Art and fashion have shared canvas for centuries. Quite literally, the switch from wood to (up until then, mostly clothing material) canvas in the 15th Century as the primary material for painting allowed detailed portraiture. The great and the good of Renaissance Europe commissioned artists to display them in their finery. In the present day, we have fashion as high art – think Issey Miyake’s exhibitions in museums from Paris to Tokyo – to art as consumer fashion when we look at the Keith Haring Foundation licensing his works to Uniqlo and Jean Michel Basquiat’s dinosaurs becoming ubiquitous on kids’ t-shirts. These trends have not been met with universal approval.
Is sport art? It can be. We can look at the movie Zidane: A 21st Century Portrait, which tracks the French footballer across the 90 minutes of a game. Soundtracked by post-rockers Mogwai, it’s an excellent illustration of how sport can convey drama outside the well-trodden film board of portraying it in documentary format. Likewise, we can look at the iconic stills of Muhammad Ali, whether it’s the Neil Leifer shot of Cassius Clay snarling over the downed Sonny Liston or the extensive collection of sketches by LeRoy Neiman that now take pride of place in the Muhammad Ali Center in Louisville.
It’s in this vein that the optical brand Oakley has inserted themselves. Initially eschewing ideas of sunglasses as fashion statements, they’ve produced pieces for athletes since their move into eyewear in the 1980s. While in that time, they were certainly part of some iconic moments – Greg Lemond thundering through Paris in Oakley sunglasses to be the first American to take the Tour de France springs to mind – it’d be a stretch to call them conscious art. However, in 1994, that changed.
Oakley’s print ad campaigns had, until then, been technical. You’d have pictures of various frames and lenses and a spec sheet of how they’d outperform the competitor. The 1994’s new Eye Jacket models ad campaign featured a simple portrait of a yet-to-be-GOAT Michael Jordan in the shades. The stark image of an emotionless 23 against a black background could’ve been mistaken for a model’s headshot. There’s no physical drama, as there is in the famous ‘Jumpman’ logo that adorned his Nike signatures, only the contrast of the glasses against the face. Jordan is impenetrable, the shot almost anti-Annie Liebowitz. Rather than updating a classical portrait, a la the French artist Kyès, the effect is one of hypermodernity; it still looks futuristic nearly three decades on.

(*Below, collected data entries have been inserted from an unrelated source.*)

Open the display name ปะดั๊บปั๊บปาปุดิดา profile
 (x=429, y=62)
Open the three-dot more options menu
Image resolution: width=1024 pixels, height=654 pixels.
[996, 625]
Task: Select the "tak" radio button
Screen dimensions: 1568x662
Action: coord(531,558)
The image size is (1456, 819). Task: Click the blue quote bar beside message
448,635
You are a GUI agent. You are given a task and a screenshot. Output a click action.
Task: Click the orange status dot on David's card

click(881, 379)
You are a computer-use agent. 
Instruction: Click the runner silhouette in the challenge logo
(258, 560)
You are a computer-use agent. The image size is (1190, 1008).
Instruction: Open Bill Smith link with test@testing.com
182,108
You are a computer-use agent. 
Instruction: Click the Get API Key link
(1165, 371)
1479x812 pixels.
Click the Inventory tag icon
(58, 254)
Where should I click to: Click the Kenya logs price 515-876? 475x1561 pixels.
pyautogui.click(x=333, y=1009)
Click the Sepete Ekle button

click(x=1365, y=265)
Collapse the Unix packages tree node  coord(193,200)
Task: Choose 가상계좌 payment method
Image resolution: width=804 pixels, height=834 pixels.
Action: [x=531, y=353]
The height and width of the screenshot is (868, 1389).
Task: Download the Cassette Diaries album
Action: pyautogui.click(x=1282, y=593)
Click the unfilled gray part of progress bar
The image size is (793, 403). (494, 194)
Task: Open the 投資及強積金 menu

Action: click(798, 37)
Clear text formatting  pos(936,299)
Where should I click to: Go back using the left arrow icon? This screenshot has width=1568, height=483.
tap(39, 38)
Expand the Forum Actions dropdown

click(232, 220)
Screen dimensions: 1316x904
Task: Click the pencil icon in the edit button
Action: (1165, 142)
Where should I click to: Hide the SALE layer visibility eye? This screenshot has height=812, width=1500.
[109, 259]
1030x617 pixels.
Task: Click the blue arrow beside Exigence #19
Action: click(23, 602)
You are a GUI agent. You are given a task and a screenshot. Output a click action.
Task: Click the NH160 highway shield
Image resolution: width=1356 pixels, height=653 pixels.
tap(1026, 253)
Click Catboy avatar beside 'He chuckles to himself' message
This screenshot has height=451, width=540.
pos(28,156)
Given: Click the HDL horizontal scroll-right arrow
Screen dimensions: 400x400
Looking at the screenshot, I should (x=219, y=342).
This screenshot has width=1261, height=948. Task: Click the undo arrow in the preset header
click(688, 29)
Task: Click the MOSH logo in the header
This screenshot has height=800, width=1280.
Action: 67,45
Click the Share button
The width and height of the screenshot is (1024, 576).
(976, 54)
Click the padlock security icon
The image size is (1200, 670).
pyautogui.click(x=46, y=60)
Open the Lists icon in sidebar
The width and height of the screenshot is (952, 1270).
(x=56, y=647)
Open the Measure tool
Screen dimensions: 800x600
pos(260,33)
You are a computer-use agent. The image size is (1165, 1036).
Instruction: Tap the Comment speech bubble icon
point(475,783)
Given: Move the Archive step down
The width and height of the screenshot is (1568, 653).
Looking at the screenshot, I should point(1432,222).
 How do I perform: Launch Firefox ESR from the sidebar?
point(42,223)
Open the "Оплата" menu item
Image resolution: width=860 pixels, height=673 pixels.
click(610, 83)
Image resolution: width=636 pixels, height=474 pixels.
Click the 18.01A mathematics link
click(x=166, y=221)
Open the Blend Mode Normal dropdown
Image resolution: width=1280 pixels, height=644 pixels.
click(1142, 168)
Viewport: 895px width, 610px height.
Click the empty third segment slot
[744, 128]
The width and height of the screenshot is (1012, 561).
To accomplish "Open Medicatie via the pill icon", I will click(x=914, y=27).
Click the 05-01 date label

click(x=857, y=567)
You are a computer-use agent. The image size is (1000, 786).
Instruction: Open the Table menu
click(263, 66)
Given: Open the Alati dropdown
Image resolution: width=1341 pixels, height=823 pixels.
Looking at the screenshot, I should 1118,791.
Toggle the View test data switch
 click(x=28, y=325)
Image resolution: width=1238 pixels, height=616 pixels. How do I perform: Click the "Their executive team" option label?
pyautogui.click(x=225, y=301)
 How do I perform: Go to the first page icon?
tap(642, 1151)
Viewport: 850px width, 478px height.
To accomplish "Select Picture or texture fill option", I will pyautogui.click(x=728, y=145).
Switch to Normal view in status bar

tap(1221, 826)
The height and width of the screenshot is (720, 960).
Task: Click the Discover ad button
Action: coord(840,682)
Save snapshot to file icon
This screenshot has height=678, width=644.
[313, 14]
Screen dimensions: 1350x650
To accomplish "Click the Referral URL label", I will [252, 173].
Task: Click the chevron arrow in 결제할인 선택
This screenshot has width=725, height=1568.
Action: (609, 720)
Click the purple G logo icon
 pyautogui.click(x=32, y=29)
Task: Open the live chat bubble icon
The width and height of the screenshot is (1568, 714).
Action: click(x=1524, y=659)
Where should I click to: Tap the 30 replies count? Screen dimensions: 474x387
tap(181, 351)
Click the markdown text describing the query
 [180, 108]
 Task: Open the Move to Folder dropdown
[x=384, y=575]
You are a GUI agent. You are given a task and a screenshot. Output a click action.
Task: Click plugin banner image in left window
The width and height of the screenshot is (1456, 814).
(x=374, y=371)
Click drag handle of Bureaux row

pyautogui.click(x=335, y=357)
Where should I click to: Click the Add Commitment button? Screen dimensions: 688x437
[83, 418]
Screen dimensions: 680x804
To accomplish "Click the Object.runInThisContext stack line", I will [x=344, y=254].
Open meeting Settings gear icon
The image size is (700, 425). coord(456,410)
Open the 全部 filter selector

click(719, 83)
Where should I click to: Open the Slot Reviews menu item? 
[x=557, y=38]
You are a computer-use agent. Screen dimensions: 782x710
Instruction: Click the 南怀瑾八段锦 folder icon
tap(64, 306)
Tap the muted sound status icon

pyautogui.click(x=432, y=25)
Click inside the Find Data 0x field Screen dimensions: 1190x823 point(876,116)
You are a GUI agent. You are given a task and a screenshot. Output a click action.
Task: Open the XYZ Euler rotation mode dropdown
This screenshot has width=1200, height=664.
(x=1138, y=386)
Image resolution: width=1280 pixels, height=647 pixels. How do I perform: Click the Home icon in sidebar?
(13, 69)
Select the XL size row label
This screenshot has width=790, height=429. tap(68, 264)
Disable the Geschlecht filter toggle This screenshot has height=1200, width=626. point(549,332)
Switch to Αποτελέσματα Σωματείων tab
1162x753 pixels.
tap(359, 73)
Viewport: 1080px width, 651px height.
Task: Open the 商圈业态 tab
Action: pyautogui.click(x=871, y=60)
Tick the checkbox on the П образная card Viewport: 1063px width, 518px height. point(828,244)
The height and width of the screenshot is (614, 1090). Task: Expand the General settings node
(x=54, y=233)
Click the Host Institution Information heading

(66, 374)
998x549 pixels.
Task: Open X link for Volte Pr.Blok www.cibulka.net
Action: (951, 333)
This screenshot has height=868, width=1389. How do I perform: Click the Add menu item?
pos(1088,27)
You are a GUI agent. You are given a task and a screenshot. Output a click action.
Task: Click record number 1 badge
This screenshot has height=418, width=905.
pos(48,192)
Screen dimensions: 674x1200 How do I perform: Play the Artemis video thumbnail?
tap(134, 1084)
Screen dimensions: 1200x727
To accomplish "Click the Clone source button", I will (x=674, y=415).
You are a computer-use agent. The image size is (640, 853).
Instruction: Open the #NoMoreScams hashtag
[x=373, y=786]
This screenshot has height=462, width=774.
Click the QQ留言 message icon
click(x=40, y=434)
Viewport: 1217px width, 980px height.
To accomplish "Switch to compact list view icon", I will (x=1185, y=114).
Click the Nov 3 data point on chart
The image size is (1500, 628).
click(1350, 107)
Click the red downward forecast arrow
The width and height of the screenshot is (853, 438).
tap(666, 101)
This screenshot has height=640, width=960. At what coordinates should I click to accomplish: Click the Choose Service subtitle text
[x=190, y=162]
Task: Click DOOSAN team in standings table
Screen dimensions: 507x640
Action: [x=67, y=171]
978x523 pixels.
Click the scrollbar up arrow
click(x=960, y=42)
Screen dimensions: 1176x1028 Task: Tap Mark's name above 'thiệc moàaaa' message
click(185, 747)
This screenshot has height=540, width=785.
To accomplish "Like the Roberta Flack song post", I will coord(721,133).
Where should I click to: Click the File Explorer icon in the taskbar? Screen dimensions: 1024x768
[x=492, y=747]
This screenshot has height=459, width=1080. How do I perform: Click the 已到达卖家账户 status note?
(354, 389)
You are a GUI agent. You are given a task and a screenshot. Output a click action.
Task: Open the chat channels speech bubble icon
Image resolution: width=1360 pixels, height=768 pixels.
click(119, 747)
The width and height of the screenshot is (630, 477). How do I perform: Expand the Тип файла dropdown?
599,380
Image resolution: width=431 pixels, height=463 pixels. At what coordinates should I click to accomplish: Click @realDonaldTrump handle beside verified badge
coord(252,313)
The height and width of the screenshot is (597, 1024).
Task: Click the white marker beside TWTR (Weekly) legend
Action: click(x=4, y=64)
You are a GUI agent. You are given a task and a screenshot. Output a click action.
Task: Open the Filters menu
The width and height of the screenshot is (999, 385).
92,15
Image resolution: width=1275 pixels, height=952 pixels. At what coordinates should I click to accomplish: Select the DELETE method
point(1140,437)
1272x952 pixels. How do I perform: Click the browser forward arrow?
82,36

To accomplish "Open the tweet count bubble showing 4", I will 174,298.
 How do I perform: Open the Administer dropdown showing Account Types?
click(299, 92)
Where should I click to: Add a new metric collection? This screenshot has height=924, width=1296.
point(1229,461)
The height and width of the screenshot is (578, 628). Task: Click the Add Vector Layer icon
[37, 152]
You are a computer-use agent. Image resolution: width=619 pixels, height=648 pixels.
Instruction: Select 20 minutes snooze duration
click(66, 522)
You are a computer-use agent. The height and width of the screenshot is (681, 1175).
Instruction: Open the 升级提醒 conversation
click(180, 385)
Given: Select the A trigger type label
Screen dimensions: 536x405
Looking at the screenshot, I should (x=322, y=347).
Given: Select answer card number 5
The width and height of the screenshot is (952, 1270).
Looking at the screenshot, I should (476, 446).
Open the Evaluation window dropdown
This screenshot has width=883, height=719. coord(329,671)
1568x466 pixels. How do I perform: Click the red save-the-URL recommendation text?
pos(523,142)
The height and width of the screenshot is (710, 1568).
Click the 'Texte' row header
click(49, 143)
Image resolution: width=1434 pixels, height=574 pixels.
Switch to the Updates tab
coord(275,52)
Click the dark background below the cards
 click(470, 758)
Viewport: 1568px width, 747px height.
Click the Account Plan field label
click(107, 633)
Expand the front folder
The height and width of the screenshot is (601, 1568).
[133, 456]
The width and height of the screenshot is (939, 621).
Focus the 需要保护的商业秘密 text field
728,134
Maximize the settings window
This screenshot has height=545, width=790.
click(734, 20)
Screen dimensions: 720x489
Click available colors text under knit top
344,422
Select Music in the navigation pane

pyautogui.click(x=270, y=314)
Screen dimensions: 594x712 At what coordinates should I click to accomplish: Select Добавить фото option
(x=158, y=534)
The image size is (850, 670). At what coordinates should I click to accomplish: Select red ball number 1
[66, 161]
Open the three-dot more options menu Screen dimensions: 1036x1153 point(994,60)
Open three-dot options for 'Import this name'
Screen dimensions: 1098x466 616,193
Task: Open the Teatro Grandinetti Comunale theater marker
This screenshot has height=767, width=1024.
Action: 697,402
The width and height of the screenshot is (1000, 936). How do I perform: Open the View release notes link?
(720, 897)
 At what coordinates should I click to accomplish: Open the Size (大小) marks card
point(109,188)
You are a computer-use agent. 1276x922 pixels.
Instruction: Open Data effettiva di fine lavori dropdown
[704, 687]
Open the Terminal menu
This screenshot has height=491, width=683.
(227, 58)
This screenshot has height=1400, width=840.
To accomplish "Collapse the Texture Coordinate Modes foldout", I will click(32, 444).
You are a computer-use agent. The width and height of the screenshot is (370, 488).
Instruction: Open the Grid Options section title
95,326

From there, Oakley has moved more formally into art. 2006 saw the launch of the Artist Series, with the initial piece being a limited edition of 100 Gascans featuring artwork from L.A. street artist David Flores. Having initially been acclaimed for his Giants series of paintings in San Francisco and Icons in NYC, Flores has collaborated with the likes of the DFisXL gallery in Tokyo and had his Kidrobot toy Bad Dunny enshrined in the Museum Of Modern Art. The clairvoyant connection to KidRobot continued with a Frank Kozik pair of the Hijinx model in 2008. The series rounded off in 2012 with Dispatch models styled by the most highbrow of “low-brow” artists, Robert Williams.
The move into art took Oakley off the track and onto the catwalks. A 2018 collaboration with Vetements saw Demna Gvasalia make fearsome spiked alterations to a series of frames; their resale market is now equally as fierce, with prices north of £5000 being commonly asked.
It hasn’t stopped there. 2020 saw the release of the Kokoro Collection in partnership with Meguru Yamaguchi. Moving on from having an artist pick a certain model, Oakley handed the full line to the Japanese disruptor (currently resident in Brooklyn), which resulted in 11 pieces being produced and, this time, mass-marketed. The models included nods to his native land with the Radarlock Asia Fit and Radarlock Asia Fit; however, Yamaguchi also included the classic Holbrook and Frogskins in the line. Ever the innovators, Oakley ensured each item in the range was unique, with each piece undergoing a specialized spin technique using a custom-built machine that aped Meguru’s signature brushstrokes. The collection was forecast to celebrate an event that never happened: the 2020 Tokyo Olympics. Undeterred, Oakley pressed on and released them anyway.
The Steampunk movement has revitalised the idea of wearable art in recent years (in which some of Oakley’s frame shapes are clearly influenced). Fashion picks, chooses, and evolves. If there’s an uneasy relationship between high art and fast fashion, perhaps brands like Oakley – by being responsible custodians – can bridge the gap.